Когда я, наконец, встретился с Вассерманом, я не волновался и особенно не боялся. Я был в восторге. Для меня это была возможность научиться чему-то у человека, который, по сути, начинал свой путь в кино с еще более скромных позиций, чем я – он был билетером в кинотеатре. А ведь фактически кинобизнес придумал именно он. Конечно, думал я, я смогу у него что-то почерпнуть.
Вассерман нетерпеливо слушал, как я вещаю о своем намерении стать продюсером, и вдруг оборвал меня на полуслове.
«Послушай, приятель, – сказал он. – Ты каким-то образом пробился сюда. Ты очень заинтересован. Я это вижу. Но если и есть какие-то способы стать продюсером, например, деньги или знакомство с теми, у кого они есть, связи, друзья в киноотрасли, работающие со звездами или сценаристами, то из всех этих вариантов у тебя нет ни одного. Ты не можешь ничего купить. Ни сценария, ни книги. Ты никого не знаешь, и за тобой никто не стоит. У тебя нет рычагов. У тебя, по сути, ничего нет. Но есть единственный способ стать в этой отрасли кем-то, кем угодно, – предложить что-то свое. У тебя должно быть что-то свое».

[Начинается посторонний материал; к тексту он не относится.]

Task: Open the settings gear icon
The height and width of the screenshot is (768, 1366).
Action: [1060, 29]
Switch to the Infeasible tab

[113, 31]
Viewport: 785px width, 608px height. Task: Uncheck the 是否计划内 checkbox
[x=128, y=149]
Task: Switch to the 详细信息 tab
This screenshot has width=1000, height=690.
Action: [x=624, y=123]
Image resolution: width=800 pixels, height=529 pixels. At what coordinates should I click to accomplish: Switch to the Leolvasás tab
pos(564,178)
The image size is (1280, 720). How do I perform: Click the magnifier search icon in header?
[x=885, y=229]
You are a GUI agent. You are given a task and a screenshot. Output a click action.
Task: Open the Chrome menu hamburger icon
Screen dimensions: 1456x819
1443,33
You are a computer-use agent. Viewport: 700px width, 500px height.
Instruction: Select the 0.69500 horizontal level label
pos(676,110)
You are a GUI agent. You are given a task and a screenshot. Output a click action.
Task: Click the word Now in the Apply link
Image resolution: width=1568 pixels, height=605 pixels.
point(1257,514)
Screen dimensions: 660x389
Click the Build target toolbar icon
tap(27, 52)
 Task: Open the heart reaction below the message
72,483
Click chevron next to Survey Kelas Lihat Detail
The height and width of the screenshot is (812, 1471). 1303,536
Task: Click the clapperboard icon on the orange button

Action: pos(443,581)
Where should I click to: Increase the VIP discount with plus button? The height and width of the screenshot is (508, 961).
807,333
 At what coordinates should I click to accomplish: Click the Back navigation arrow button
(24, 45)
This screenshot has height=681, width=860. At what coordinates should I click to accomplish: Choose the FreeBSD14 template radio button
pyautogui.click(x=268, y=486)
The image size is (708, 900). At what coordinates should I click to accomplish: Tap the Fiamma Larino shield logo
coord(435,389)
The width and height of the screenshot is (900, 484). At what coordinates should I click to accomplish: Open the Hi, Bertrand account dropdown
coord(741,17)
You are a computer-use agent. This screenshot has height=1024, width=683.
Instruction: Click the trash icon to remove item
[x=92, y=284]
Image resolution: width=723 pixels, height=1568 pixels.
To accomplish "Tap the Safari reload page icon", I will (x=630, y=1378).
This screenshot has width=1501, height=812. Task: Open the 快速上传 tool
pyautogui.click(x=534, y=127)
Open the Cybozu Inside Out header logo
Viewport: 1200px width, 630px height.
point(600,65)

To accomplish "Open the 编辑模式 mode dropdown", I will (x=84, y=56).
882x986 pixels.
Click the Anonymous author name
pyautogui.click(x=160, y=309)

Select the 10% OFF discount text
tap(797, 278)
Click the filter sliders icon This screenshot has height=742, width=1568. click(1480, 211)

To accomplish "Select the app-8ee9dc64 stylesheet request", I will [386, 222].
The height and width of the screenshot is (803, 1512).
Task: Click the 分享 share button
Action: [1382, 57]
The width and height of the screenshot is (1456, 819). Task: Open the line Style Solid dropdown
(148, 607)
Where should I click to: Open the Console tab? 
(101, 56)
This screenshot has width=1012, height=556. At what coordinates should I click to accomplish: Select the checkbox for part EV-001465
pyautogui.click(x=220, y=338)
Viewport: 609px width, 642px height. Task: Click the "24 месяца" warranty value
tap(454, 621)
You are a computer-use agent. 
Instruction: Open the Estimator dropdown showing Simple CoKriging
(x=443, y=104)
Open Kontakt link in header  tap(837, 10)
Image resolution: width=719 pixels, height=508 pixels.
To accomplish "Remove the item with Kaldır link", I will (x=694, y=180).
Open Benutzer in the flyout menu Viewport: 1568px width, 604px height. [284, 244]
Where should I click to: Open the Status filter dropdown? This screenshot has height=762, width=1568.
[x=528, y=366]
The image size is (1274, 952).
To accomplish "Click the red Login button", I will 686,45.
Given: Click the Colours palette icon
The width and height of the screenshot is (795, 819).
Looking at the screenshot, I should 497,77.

Затем Вассерман взял со своего письменного стола блокнот и карандаш. Он шлепнул карандаш и блокнот передо мной.
«Вот желтый блокнот. Вот карандаш № 2. Возьми карандаш и блокнот и иди напиши что-нибудь. Ты должен принести идею. Потому что больше у тебя ничего нет».
Я был потрясен и изумлен. Вассерман был первым человеком из кинобизнеса, который обратился ко мне и помог пробиться через все хитросплетения кинематографа, просто сказав: «Вот что ты, Брайан Грейзер, можешь сделать, чтобы стать продюсером и вырасти за пределы юридической службы. Пиши. Иначе это только болтовня».
Я пробыл у Вассермана не более десяти минут, но казалось, что мы говорили целый час. Эти минуты разговора полностью изменили мой взгляд на кинематограф, сокрушили мою совершенно юношескую точку зрения.
Вассерман донес до меня мысль о том, что поскольку единицей обращения в Голливуде являются идеи, то и у меня должен быть некий свой запас. Он свел все к тому, что, если я не имею положения или денег, я должен полагаться на свое любопытство и воображение, как источники этих идей. Мое любопытство было дороже денег, потому что денег у меня не было.
Я не взял желтый блокнот и карандаш Вассермана. Конечно, я занервничал и положил их обратно в его кабинете. Но поступил я в итоге так, как он мне велел – стал активно включать свое любопытство, чтобы генерировать идеи.